While I was doing all this I added another modification. I added a Mr. Gasket ignition advance kit. This replaces the stock weights and springs in the distributor with heavier weights for more advance, and lighter springs so the advance comes in sooner. This improves the performance of the engine as long as the engine can tolerate the extra timing without detonation. All has been good so far. The initial advance of 10 degrees with the extra advance from the Mr. Gasket kit will improve part throttle response and make the engine more lively. With the low compression of this engine I really doubt I will have any issues with detonation.

Finally, before installing a new air filter I ran the engine and sprayed a bunch of Gumout carburetor cleaner through the carb.

Oil Change

Why bother to go through all this trouble and not replace the oil filter. However, the 67 Camaro uses a canister style oil filter. I bought a Perma-Cool oil filter adapter that allows the car to accept a standard spin on oil filter. This was much easier than dealing with the canister, and will make future oil changes a breeze.

Speedometer Gear

When I installed the TH350 transmission in November 2002 the speedometer was off about 14%. I replaced the gear in the tranny with one I got from the mechanic that built the tranny. As of posting I had not had a chance to determine the accuracy of the speedometer. I'll post something in the future.

Conclusion

The car is running great. The power is up a bit from before, and responds much better to stabbing the throttle. The engine is running about as close to perfect as it can. I have better wires that are less likely to wear out and I don't have points that wear out, so the car should run better for longer periods of time before needing a tune-up.

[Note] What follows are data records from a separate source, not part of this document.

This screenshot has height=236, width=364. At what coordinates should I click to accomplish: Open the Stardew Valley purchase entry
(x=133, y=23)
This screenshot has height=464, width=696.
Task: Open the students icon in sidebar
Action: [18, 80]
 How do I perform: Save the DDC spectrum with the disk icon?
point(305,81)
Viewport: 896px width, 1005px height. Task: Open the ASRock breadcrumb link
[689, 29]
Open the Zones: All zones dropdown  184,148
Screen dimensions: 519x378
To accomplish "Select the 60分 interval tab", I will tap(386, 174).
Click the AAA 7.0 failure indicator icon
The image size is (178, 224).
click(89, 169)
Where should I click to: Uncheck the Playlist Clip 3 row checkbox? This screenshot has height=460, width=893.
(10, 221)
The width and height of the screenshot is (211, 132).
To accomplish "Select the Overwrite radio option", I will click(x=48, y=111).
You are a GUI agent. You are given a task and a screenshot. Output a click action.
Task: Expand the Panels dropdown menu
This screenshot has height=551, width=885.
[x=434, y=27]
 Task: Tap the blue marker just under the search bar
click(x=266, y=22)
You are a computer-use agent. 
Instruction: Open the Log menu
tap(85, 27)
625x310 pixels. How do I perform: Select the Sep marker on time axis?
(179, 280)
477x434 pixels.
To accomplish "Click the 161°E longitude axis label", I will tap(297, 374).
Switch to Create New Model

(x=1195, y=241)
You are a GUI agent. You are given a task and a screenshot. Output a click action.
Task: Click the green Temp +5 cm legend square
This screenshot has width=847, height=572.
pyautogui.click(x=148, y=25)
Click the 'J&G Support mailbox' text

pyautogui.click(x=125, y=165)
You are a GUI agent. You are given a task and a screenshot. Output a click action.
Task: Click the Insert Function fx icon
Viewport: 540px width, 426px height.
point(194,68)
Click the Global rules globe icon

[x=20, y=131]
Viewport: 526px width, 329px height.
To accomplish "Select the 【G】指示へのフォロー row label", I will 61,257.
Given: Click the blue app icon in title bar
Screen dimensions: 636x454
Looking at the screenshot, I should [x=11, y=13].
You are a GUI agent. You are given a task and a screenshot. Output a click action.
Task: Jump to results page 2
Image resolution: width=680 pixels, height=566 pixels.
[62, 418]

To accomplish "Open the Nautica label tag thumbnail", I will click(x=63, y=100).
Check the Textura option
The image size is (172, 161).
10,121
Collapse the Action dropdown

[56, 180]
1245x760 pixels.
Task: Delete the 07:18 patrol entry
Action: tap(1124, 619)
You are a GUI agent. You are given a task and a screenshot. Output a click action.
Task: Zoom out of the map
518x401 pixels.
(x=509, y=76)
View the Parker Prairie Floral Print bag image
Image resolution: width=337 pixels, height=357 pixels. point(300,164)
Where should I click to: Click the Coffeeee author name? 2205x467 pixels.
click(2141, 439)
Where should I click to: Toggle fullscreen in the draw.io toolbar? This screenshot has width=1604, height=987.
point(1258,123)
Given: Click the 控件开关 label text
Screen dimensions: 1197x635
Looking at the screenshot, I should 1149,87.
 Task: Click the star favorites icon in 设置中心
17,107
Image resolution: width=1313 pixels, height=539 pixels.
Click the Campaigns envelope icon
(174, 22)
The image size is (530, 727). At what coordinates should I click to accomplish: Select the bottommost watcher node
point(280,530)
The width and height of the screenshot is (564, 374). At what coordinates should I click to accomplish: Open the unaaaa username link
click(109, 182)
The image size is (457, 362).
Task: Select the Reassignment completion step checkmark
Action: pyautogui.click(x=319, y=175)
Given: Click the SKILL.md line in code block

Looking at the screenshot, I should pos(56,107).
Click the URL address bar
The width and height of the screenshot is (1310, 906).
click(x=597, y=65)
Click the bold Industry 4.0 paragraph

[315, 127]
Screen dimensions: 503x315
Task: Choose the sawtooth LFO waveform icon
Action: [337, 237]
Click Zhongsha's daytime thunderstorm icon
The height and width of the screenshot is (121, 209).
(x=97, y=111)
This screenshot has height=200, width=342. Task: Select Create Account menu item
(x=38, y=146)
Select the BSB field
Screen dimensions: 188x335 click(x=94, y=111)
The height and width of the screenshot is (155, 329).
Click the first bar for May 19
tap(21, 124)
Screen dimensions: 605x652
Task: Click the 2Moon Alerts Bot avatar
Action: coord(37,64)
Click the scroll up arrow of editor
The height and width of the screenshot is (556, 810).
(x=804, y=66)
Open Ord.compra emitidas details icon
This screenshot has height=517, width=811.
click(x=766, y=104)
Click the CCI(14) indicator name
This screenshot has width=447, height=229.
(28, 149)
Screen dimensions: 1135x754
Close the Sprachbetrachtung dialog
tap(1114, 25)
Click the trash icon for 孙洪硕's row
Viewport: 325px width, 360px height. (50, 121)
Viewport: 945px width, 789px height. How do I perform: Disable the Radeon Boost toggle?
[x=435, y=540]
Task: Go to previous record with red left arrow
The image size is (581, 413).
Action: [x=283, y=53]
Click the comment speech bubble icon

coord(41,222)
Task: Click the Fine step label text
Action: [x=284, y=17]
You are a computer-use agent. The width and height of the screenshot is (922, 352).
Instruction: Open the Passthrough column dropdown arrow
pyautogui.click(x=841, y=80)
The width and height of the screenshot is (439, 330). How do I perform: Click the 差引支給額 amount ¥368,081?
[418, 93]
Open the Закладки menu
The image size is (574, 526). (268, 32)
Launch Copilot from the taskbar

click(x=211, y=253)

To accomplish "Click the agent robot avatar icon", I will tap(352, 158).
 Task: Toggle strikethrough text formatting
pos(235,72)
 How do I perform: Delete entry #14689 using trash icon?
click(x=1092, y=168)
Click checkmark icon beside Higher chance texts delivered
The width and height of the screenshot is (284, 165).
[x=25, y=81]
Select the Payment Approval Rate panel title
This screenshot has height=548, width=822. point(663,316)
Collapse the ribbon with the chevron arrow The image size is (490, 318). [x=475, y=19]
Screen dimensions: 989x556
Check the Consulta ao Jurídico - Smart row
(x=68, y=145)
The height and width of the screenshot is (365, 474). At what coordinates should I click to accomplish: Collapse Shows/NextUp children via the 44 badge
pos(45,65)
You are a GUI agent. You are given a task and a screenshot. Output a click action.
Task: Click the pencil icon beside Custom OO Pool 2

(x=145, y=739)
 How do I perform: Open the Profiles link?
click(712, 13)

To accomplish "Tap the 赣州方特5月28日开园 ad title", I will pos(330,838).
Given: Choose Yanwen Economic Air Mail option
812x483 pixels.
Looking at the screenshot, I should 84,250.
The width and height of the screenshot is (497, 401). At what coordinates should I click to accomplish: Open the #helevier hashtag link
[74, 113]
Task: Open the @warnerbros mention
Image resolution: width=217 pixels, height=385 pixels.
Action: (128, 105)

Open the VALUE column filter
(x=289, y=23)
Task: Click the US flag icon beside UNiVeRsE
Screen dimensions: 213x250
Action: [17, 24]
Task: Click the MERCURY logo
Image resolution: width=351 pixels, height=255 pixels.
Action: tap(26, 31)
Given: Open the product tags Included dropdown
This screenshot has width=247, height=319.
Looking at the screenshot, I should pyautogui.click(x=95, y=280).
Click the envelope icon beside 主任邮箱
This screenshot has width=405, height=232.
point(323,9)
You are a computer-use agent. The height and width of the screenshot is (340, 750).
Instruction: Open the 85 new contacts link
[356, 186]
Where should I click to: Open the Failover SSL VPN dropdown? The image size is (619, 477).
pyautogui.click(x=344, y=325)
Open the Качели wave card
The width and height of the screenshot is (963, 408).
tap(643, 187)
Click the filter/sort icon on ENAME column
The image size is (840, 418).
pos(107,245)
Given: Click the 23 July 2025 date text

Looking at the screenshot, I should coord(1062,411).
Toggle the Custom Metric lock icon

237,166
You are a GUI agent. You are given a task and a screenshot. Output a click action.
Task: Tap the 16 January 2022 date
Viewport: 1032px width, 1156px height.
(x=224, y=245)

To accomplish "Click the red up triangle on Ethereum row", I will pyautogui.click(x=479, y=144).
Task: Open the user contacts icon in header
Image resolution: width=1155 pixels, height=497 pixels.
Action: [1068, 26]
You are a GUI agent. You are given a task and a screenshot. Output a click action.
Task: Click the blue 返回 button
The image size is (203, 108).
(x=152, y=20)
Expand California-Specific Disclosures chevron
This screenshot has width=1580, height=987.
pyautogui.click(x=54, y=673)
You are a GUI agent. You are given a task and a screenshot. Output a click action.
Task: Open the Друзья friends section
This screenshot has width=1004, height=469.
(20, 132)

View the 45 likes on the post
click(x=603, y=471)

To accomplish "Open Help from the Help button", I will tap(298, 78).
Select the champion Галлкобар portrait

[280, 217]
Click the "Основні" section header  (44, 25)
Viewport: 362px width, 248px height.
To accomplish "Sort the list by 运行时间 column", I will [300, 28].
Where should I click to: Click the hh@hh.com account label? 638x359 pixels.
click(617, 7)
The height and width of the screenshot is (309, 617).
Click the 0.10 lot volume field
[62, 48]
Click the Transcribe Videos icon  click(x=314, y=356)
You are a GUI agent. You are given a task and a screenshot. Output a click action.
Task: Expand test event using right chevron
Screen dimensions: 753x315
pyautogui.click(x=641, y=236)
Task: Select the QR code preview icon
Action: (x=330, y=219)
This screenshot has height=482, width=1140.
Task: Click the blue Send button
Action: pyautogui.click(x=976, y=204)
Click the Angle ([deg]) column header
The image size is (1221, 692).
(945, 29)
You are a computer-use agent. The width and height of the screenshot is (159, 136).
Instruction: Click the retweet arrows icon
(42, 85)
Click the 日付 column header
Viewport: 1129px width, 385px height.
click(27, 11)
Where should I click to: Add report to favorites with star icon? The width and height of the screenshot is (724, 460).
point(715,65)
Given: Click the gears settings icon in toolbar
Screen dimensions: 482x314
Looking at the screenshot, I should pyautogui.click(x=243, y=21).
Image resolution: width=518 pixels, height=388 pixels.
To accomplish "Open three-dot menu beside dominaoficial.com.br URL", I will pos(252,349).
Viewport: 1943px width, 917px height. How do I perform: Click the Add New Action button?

Also, I will make all the changes to the car a plus for selling. The electronic ignition is more reliable and accurate than old style points. It fits in the stock distributor cap, so no one has to know. The spin on oil filter also makes oil changes far easier both in operation and getting the replacement filter (it now takes a common PH30 Fram filter). Even the TH350 transmission is far more reliable than a Powerglide. You just put it in drive and off you go. But now it has a good passing gear to make driving on the freeway that much more fun. Of course, I have saved every single part I have removed from the car should the next owner more of a purist.

To the casual observer the car still looks all original, but it is more enjoyable to drive. More importantly, it is far more enjoyable to maintain which should lead to more driving time. Now that's what counts in a classic convertible.